Tally the lines in the entries below where the string "right" occurs. Reply with the total alone.

Records for processing »
....

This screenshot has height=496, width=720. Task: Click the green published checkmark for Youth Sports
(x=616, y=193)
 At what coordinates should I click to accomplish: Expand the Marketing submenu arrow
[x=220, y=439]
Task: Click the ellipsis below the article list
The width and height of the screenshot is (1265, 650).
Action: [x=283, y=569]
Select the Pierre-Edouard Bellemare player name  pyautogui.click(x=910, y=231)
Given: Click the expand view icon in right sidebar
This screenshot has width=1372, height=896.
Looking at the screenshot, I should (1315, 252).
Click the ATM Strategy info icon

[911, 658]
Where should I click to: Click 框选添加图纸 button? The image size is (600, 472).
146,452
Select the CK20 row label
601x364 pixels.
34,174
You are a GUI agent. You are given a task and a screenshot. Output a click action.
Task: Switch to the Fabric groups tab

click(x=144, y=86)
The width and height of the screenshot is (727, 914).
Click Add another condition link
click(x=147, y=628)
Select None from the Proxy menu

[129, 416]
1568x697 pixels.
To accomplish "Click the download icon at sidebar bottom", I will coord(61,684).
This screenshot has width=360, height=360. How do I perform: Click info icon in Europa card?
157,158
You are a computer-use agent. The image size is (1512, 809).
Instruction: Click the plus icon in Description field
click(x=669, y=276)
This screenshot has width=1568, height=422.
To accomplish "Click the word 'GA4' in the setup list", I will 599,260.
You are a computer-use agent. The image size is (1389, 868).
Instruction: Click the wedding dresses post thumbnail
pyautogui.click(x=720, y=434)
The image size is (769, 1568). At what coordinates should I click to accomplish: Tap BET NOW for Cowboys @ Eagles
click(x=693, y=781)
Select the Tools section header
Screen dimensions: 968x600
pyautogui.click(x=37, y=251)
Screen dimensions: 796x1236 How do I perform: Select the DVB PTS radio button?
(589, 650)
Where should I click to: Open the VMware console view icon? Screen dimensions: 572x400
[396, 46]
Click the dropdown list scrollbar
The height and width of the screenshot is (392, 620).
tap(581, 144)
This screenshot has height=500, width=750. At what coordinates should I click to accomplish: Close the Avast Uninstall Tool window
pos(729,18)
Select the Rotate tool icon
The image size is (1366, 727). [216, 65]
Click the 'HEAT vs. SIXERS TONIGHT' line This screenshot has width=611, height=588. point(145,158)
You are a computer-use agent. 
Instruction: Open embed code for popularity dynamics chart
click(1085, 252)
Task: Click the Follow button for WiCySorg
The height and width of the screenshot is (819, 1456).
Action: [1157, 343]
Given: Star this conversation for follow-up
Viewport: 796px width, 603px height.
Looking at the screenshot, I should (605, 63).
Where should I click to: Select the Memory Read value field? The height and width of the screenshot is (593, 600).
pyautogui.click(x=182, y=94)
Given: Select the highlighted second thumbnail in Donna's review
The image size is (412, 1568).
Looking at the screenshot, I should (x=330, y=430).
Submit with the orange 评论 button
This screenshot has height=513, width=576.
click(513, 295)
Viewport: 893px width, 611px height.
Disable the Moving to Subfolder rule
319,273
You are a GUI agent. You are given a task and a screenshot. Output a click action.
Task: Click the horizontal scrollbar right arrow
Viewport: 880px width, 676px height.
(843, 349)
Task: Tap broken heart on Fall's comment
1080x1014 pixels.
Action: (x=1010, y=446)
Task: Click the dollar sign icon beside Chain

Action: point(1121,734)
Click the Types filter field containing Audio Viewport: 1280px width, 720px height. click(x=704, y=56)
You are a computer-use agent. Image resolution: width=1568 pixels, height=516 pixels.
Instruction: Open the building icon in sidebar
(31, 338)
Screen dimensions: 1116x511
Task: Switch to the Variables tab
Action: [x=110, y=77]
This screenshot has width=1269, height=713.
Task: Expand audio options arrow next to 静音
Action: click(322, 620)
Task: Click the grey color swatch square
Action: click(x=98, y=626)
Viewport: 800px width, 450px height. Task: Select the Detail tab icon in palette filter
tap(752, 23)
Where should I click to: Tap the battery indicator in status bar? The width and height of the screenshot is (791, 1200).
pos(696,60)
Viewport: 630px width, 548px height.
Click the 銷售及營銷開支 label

....

Your response » 2